Continuez de les éblouir et de régaler nos touristes du fenua avec vos très belles prestations à Tahiti et Moorea.

23 août 2010

Le tour de Moorea en bateau à la recherche des baleines

Avec Nadine, nous avons décidé un week-end à Moorea.


(carte de Tahiti. traveller)

Nous quittons Papeete samedi matin au ferry de 9 h.
La voiture de Nadine est aussi du voyage.
Le temps est maussade, voire pluvieux.
Nous découvrons les travaux de la nouvelle gare maritime qui avancent bien.

Nous avons pris le ferry lent et la traversée prend une heure. On a tout notre temps !
Arrivée à la gare maritime de Moorea.


Nous serons hébergées chez une famille polynésienne très accueillante à Varari (côte ouest). (objet d’un autre article.)
Dimanche matin, nous avons réservé un tour baleines avec Harold et son bateau le Rava IV.


A 8 h 30, nous embarquons sur le Rava IV au ponton du coco-beach.
Le ciel est dégagé, le soleil brille. Il fait chaud.
Harold est prestataire en excursions nautiques : Dolphin et lagoonarium Expédition, à Moorea depuis 1986.
Il est accompagné par Aka, le marin marquisien et Patea, le cameraman de Fakarava (1er plan).

Deux jeunes couples (américain et marseillais) en voyage en Polynésie, sont présents
Harold nous explique le programme de ces 5 heures de mer autour de Moorea.


La priorité c’est la recherche des baleines à bosse, les jubardes.
Nous ne tardons pas à voir un jet d’eau à 100 mètres et une grosse baleine qui nous fait son show.

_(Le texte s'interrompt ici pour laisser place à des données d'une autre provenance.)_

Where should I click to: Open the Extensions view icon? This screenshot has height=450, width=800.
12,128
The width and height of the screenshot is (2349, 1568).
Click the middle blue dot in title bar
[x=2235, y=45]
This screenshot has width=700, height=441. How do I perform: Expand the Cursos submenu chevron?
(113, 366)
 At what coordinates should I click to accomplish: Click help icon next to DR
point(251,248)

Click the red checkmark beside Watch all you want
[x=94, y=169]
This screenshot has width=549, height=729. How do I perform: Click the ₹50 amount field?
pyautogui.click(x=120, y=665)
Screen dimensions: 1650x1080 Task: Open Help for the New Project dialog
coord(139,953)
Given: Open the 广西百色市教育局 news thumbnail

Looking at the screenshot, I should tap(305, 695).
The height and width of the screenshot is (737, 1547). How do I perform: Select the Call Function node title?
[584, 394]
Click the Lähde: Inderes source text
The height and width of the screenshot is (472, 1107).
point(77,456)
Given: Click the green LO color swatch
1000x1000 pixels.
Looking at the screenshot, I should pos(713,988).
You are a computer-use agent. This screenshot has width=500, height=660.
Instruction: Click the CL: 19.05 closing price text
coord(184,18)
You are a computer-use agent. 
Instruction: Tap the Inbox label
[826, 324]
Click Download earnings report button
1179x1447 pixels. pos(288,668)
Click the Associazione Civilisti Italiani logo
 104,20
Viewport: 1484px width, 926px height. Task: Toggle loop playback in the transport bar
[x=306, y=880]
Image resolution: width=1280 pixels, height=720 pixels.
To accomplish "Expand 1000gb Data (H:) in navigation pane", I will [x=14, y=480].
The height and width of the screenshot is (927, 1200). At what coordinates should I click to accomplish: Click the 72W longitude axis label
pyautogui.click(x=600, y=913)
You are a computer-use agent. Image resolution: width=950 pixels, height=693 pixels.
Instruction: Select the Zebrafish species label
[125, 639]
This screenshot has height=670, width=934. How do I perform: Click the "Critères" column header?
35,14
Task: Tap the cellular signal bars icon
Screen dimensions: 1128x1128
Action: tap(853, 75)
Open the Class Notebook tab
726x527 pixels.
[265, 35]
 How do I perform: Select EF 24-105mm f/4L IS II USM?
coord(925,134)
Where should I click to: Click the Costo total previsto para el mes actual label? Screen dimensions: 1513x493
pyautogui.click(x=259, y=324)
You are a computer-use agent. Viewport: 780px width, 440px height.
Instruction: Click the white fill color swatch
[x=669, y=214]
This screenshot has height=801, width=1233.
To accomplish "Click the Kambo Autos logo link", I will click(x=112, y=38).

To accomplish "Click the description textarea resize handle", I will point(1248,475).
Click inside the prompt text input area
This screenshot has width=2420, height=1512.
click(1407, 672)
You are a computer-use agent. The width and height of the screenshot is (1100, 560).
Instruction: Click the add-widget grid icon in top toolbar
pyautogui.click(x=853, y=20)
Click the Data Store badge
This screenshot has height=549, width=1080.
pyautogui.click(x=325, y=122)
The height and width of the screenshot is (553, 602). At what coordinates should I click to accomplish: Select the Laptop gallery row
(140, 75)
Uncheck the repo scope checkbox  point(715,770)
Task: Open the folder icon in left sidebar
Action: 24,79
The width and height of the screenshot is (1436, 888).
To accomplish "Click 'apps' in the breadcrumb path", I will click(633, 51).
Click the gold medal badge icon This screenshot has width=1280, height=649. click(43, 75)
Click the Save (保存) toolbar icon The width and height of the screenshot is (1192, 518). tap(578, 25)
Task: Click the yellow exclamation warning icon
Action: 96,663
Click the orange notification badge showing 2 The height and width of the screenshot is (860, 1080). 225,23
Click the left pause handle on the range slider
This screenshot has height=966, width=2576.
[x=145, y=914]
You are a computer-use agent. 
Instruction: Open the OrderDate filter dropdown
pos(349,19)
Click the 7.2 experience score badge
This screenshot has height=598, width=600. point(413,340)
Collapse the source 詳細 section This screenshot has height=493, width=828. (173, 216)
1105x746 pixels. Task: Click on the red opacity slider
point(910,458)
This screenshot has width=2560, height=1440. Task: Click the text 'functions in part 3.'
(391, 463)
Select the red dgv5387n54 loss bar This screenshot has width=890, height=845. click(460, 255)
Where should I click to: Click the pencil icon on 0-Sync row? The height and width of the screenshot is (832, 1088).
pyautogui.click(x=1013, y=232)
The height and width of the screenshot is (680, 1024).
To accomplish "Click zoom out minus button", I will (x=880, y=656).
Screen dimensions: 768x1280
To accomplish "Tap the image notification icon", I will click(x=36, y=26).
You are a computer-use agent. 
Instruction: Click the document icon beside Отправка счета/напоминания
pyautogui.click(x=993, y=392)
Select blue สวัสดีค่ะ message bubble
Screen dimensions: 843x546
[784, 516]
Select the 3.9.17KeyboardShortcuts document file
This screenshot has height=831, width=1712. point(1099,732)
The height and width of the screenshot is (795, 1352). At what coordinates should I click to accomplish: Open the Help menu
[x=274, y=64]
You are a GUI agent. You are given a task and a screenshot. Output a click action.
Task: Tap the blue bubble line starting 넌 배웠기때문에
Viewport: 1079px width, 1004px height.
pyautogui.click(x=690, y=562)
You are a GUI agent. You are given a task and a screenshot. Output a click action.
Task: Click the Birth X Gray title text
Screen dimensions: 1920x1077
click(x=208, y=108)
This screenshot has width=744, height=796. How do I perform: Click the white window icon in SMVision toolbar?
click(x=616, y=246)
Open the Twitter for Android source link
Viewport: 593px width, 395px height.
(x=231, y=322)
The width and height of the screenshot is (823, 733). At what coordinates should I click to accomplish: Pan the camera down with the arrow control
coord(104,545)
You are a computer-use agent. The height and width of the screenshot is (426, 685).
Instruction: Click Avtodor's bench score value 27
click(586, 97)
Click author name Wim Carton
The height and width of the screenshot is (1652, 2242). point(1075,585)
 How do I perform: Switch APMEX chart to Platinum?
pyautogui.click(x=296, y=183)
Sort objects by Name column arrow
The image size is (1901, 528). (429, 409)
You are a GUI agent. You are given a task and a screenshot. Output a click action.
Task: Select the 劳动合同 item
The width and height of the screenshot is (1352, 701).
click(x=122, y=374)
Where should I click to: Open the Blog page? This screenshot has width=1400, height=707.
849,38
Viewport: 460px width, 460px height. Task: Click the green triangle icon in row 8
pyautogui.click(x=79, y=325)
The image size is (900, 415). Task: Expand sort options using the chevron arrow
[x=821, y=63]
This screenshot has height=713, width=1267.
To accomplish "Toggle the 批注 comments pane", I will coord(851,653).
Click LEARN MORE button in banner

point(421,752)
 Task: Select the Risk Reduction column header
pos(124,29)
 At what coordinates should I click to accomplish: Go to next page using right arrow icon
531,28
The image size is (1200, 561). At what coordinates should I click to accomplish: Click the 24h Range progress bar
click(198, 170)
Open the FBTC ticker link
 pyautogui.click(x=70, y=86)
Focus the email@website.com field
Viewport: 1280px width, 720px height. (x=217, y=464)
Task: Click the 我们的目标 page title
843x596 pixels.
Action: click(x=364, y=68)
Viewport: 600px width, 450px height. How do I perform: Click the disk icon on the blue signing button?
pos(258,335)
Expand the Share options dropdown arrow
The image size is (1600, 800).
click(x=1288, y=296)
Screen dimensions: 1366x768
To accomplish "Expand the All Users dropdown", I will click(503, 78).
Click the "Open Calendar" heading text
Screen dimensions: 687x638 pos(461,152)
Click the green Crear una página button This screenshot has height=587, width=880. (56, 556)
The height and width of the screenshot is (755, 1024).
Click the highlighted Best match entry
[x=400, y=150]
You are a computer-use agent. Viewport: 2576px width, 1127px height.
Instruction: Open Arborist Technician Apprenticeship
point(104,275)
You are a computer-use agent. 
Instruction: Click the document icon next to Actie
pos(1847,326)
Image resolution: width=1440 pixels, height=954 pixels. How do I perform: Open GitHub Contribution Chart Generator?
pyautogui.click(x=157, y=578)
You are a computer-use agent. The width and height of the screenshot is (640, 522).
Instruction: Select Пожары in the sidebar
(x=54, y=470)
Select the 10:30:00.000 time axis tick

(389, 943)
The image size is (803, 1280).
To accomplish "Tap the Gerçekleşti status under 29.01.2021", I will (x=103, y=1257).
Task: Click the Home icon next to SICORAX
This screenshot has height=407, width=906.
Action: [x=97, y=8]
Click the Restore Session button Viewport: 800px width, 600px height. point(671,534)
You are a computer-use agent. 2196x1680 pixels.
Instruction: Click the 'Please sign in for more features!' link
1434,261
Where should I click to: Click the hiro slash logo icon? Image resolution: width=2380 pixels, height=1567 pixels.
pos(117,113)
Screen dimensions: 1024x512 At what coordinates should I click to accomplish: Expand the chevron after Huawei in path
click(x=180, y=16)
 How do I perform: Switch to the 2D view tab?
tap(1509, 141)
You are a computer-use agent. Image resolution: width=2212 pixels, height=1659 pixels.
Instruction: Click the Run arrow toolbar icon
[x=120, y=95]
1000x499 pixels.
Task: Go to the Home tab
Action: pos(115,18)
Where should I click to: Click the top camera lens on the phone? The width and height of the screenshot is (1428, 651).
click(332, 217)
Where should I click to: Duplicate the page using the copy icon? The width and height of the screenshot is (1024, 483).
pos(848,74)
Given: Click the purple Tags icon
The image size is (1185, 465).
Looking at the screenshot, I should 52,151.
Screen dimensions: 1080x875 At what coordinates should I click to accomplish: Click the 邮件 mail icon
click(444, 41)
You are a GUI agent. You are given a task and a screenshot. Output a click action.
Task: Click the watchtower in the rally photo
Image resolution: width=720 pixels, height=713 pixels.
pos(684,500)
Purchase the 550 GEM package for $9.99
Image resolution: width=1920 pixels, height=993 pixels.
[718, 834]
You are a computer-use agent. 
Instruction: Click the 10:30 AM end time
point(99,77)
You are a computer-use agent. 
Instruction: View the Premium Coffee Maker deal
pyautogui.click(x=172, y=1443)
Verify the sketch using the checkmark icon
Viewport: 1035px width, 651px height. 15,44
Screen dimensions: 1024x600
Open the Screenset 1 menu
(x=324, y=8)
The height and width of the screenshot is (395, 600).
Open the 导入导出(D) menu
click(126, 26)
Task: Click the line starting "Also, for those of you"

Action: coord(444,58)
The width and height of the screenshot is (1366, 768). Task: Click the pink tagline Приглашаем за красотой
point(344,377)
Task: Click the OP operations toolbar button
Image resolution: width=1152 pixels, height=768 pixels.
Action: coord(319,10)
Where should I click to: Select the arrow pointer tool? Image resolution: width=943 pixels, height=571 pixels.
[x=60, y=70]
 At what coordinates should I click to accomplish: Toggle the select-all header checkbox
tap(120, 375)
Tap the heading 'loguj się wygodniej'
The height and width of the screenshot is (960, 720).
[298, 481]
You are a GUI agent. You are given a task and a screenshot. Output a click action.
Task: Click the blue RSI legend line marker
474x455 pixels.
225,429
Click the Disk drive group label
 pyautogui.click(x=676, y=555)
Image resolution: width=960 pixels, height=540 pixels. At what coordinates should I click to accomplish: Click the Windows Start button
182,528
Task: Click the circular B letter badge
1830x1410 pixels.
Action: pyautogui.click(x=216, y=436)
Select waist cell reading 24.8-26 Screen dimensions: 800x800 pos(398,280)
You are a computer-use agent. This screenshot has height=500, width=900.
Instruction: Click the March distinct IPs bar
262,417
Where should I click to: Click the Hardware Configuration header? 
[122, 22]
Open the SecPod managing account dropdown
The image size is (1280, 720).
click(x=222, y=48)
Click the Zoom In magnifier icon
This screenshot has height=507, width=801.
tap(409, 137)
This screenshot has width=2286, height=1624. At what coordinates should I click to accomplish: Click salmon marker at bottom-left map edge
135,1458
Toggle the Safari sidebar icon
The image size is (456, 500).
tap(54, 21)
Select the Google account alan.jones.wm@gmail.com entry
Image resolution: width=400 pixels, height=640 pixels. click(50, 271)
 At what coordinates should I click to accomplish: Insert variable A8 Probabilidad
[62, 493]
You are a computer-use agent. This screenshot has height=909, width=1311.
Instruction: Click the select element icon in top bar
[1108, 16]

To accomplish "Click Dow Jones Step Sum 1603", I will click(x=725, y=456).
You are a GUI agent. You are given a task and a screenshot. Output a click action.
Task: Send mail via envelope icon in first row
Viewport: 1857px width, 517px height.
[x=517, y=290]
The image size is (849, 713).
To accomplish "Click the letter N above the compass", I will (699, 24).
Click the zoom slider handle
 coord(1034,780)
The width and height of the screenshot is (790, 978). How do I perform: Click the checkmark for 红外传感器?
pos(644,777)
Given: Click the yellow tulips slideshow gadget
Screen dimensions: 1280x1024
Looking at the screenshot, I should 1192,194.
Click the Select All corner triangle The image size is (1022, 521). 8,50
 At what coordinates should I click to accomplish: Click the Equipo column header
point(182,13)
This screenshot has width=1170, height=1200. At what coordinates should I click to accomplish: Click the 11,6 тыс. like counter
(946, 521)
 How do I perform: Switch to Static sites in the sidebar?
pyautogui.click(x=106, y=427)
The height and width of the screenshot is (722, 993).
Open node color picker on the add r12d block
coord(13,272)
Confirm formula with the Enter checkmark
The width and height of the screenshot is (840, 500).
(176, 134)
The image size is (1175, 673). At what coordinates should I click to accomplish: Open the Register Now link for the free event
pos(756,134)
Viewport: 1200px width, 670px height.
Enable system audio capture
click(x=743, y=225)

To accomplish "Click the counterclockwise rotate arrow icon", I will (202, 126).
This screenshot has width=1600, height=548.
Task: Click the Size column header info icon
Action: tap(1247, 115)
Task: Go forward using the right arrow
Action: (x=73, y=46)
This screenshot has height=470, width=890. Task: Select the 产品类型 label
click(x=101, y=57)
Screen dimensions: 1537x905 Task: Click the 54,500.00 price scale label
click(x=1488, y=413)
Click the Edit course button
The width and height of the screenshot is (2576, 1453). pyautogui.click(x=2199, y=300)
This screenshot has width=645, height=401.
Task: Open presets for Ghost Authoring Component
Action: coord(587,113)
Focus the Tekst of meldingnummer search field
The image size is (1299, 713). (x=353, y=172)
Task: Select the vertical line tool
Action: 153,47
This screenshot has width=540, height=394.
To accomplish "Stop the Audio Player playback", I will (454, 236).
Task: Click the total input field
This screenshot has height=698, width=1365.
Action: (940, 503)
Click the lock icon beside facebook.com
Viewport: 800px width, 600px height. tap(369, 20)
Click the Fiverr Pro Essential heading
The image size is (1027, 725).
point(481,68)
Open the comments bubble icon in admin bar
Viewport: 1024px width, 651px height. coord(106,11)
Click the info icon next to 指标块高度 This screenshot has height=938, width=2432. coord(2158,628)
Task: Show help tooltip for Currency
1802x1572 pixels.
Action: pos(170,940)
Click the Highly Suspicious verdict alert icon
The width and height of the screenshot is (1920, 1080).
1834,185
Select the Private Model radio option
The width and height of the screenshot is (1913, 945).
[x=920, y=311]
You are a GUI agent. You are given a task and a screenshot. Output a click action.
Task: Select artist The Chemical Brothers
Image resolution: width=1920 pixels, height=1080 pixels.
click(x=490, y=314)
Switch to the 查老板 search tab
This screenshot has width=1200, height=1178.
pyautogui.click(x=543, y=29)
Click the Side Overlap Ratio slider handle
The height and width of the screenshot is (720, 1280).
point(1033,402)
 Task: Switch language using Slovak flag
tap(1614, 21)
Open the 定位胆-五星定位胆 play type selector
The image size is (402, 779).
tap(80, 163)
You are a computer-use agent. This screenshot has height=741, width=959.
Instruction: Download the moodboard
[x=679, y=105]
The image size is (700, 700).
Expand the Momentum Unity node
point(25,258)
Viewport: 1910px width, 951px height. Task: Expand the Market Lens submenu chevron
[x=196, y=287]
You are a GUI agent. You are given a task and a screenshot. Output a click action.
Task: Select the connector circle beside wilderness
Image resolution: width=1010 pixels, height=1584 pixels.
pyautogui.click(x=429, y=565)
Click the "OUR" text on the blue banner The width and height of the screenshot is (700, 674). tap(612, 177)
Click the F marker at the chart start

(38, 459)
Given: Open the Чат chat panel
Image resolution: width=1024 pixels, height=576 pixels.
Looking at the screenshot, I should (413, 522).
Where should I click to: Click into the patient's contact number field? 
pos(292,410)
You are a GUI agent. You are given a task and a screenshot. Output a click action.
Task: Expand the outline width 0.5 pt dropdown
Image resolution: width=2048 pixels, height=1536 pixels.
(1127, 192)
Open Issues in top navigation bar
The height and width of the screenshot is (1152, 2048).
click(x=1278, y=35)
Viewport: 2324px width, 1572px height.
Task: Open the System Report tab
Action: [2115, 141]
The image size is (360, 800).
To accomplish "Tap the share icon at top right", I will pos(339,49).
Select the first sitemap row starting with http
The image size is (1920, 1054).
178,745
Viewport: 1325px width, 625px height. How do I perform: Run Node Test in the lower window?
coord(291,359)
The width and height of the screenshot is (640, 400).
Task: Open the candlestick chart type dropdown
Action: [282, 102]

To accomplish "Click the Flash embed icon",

C’est magnifique ! ça commence très fort.
Elle disparaît dans les eaux. Nous la suivons à vive allure.
Nous la verrons réapparaître à la surface 4 fois.

Nadine s’équipe palmes et tuba, pour aller plonger avec la baleine.


Mais celle ci nous fuit et s’éloigne dans les eaux très agitées à cet endroit.
Impossible de la rattraper.

Infos sur les baleines à bosse : Elles viennent s'accoupler et mettre bas dans les eaux polynésiennes de juillet à novembre. Pendant cette période, elles ne se nourrissent pas. On les nomme baleines à bosse, non pas pour les tubercules qu'elles ont sur la tête mais pour la forme de leur dos lorsqu'elles plongent (donc "bosse" sans s) Leur taille est de 15 à 16 mètres pour les mâles et 16 à 17 mètres pour les femelles avec un poids de 30 à 40 tonnes. La femelle a un petit tout les deux ans. Elle l’allaite pendant 11 mois. Le baleineau accompagne sa mère jusqu’à ce qu’il soit en âge de se reproduire, entre 6 et 12 ans. Les liens entre le petit et sa mère sont très forts. A la naissance, le baleineau pèse 1 tonne. Gavé par plus de 100 litres de lait très riche chaque jour, il grossit très vite : de 60 kg en 24 heures. Mesurant 4 mètres à la naissance, il fera le double au bout d’un an. Par contre, sa mère perd 30% de son poids lors des premiers mois de l’allaitement.

Harold fait surfer le Rava IV
sur les grosses vagues de houle de la pointe temae, avec une dextérité remarquable.
Nous croisons notre ami Larry, qui est en pêche avec un copain de Moorea.


Nous revenons côte Ouest et commençons notre tour d’île.
Je ne l’avais jamais fait et c’est vraiment super génial.
Nous rencontrons un banc de dauphins qui s’amusent dans le grand bleu, s’approchent du bateau et font des cabrioles.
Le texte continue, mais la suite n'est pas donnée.